#### [Sumber]
▽

Jumat, 23 Desember 2011

"Berbahagia dan Berbagi": Dari Bandung untuk Majene untuk Bandung Lagi

Majene terletak di barat Sulawesi. Daerah ini mencakup pesisir, perbukitan, dan kota. Dari Makassar, perjalanan ke sana dapat ditempuh dengan bis malam. Jalan sudah dibangun sejak zaman penjajahan Belanda. Tidak ada yang menggunakan kendaraan offroad untuk melintasi jalan ini, meski kondisinya pas untuk itu. Umumnya orang Majene bertubuh pendek, kata Firman.

FKPPI tampak dari Pitimoss
Ke Majenelah, Indonesia Mengajar (IM) mengirim Firman, Alin, Soleh, Arum, Fauzan dan beberapa pengajar muda lain pada tahun 2010. Kebetulan, semua orang Bandung. Namun hanya lima nama tersebut yang hadir dalam lingkar belajar yang diadakan Komunitas Sahabat Kota (KSK) di ruang sekretaris bangunan milik Forum Komunitas Putra-Putri Purnawirawan Indonesia (FKPPI) Bandung, 23 Desember 2011. Bangunan berupa rumah tua itu berseberangan dengan Pitimoss, tempat penyewaan buku nan tenar di kalangan muda Bandung (keanggotaannya berlaku seumur hidup lo…).

△

#### [Yang Dikerjakan]
1 – Menurut tulisan tentang Majene di atas, dengan kendaraan apa perjalanan dari Makassar ke Majene dapat ditempuh?
2 – Ubah paragraf dalam tulisan tentang Majene yang diawali "Majene terletak di barat Sulawesi" menjadi daftar singkat yang tetap memuat fakta utamanya.

(Catatan dari sebuah koleksi)
▽

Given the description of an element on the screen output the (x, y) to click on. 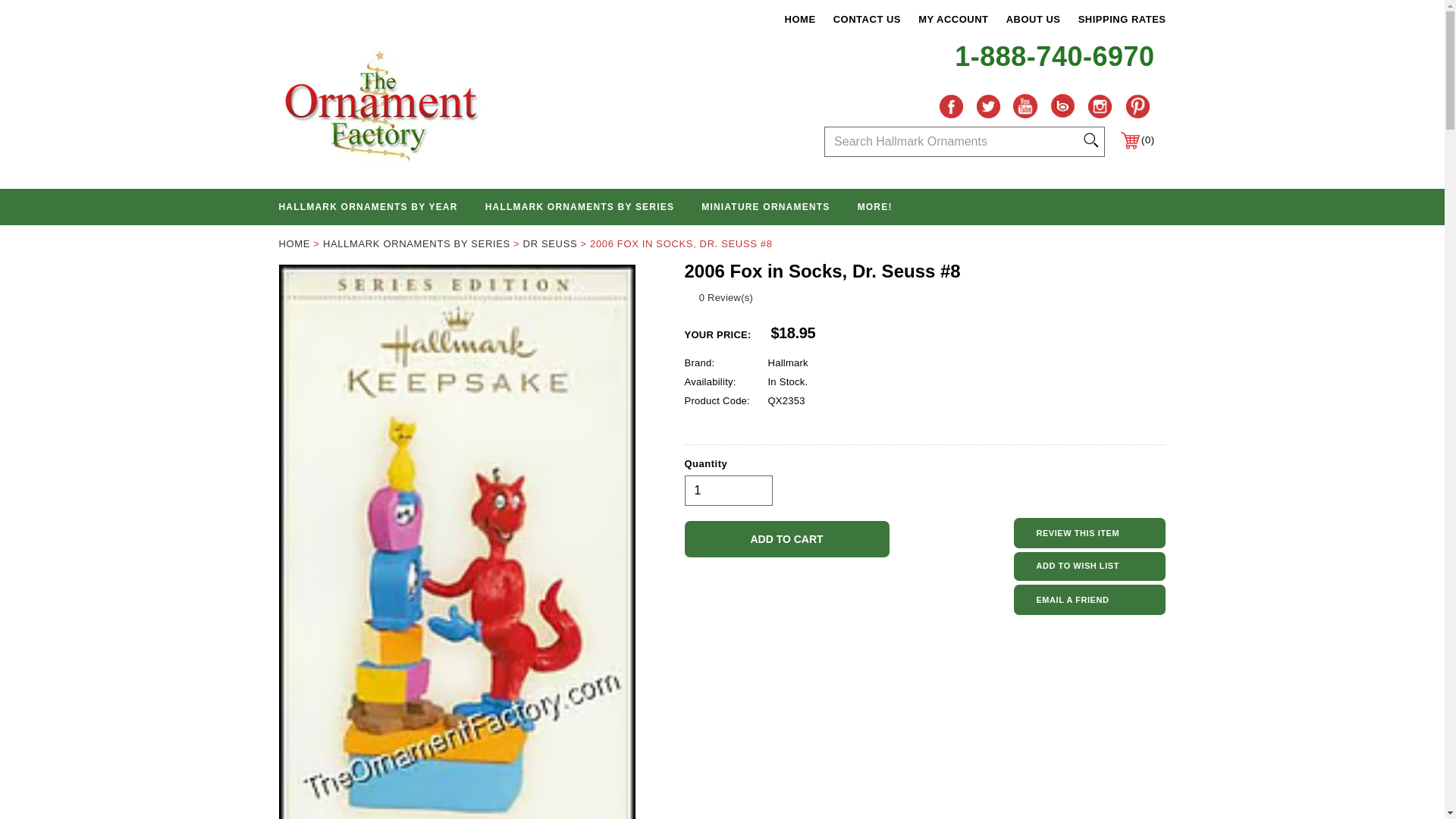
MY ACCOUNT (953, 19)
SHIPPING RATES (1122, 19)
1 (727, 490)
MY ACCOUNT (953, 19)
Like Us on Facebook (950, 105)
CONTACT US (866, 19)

△

#### [Jawaban]
1 – Dengan bis malam.

2 –
- Majene terletak di barat Sulawesi dan mencakup pesisir, perbukitan, serta kota.
- Dari Makassar, Majene dapat dicapai dengan bis malam.
- Jalannya sudah dibangun sejak zaman penjajahan Belanda. Kondisinya pas untuk kendaraan offroad, tetapi tidak ada yang memakainya di jalan itu.
- Menurut Firman, orang Majene umumnya bertubuh pendek.